Z is extravagant, in an unsatisfying way

Life gets expensive at this time of the year. I paid my tax bill – yes, I know it’s a fortnight early, but it’s out of the way now – the calor gas bill, post-Christmas credit card, electricity and so on and so on, and then I paid the down-payment for the work to be done on the flat. Let it suffice to say that I transferred money from a savings account. But hey. Oh, and the boiler in the annexe needs a Part, as well.

Achievements for the day – apart from shelling out quantities of moolah – I’ve bought Seville oranges and sugar to make marmalade. That is scheduled for tomorrow, along with making French onion soup, which might be my job or LT’s, not quite sure as yet. He has mentioned making roasted squash and tomato soup as well. We like soup at this time of the year.

The other main achievements are having booked the whole family to come for Sunday lunch, as I mentioned – everyone can make it – and using up all but half a dozen of the egg mountain, though admittedly Roses had to help with that. After decades of having only bantams, having four chickens of actual laying breeds is impressive. They still lay throughout their moult! When I say I’ve used all but half a dozen eggs, that’s the ones in the kitchen. When I put the chooks to bed, I noticed that there are six more in the nesting box, which I didn’t bother to pick up. If I got my act together and arose from the downy couch when I woke up, rather than falling asleep just at the time that Tim gets out of bed, we could have lovely freshly-laid eggs for breakfast and I wouldn’t have such an egg mountain. But there. It’s January, I don’t sleep a lot, it’s chilly when it’s still dark (and even when it isn’t) and I don’t have huge reserves of will power. No problem with my won’t power, obvs.

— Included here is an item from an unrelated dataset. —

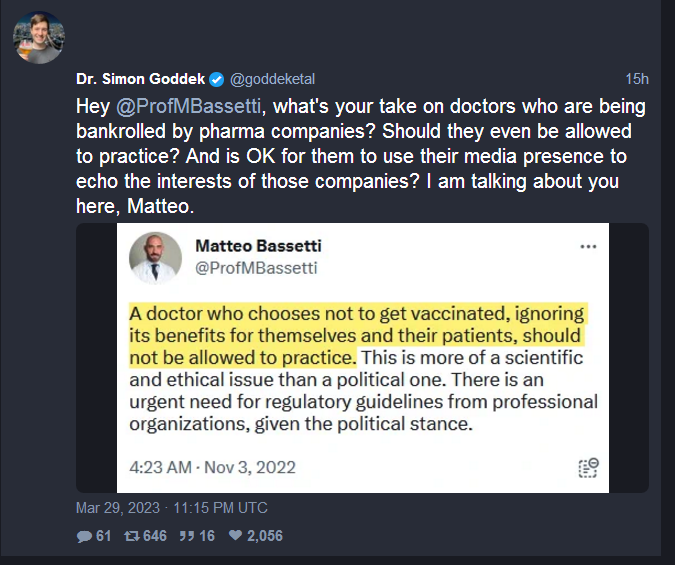Open the embedded tweet screenshot image

click(362, 358)
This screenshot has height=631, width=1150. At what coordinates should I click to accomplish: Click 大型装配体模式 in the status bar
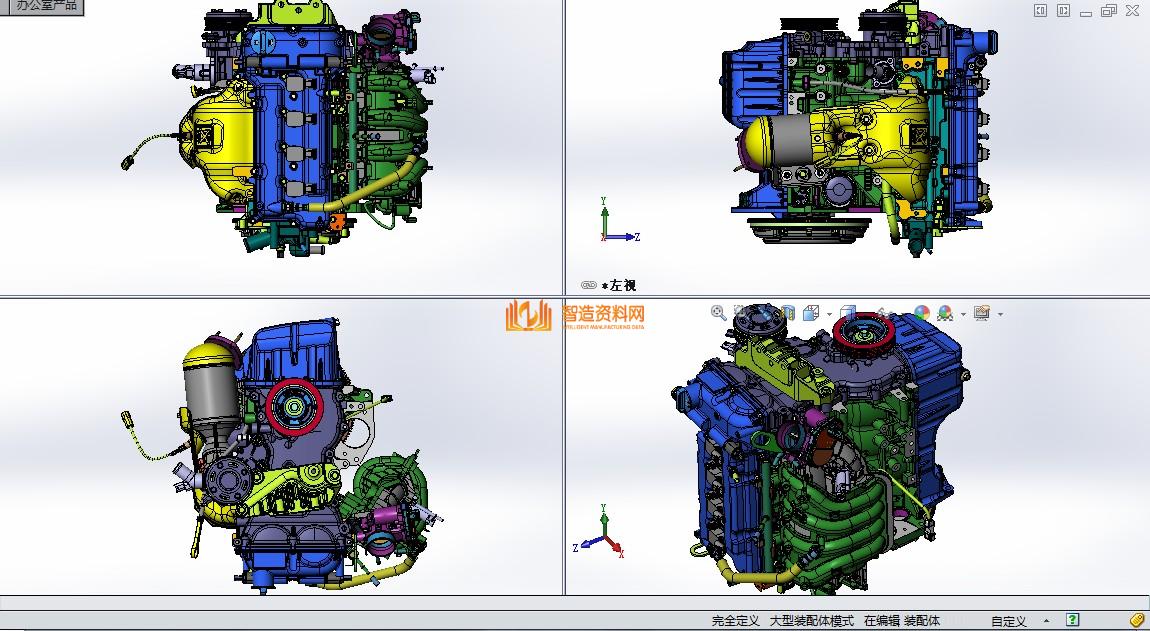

3 comments on “Z is extravagant, in an unsatisfying way

  1. Mike and Ann.

    We last kept chickens about thirty years ago. A dozen of a Rhode Island Red cross. Very reliable layers, except they always went off lay for about a fortnight at this time of year (we always thought it depended a bit on the weather – not sure, though). Before that we bought eggs from a man in the next village, who kept chickens in what was then called a deep litter house. One day when I went to buy eggs, the egg man asked if I wanted to buy a few ‘end of lay’ birds for the pot. A deal ensued – I bought ten for a pound and took them home, where Ann refused to consider them for the pot. They were an odd looking bunch – they were scrawny, and had about a dozen feathers between the ten of them. So we turned them out into the old stable yard and fed them. They scratched round in the old nettles, and in a week or so they were starting to fledge up nicely. they also started to lay again! Remembering that I’d bought them as ‘end of lay’ birds for a pound the ten, they eventually surprised us by living another seven or eight years as very reliable layers !

  2. Mike and Ann.

    Sorry, on reading that comment I see I’ve put a dozen birds. Ann agrees with me that it was in fact ten (although we were in fact given a breeding pair of old English Game Birds later).

    1. Z Post author

      It’s a sort of reduction of baker’s dozen. A poultryman’s dozen is ten, clearly. And yes, I’d expect chickens to go off lay a couple of times a year – professional keepers get rid of them after 18 months, which is a very good time to take them on, as they’ve got years ahead of them and make good pets too. I would like a few bantam chicks though, we’ve had those birds for 30 years and I love them, even though they’re very seasonal layers.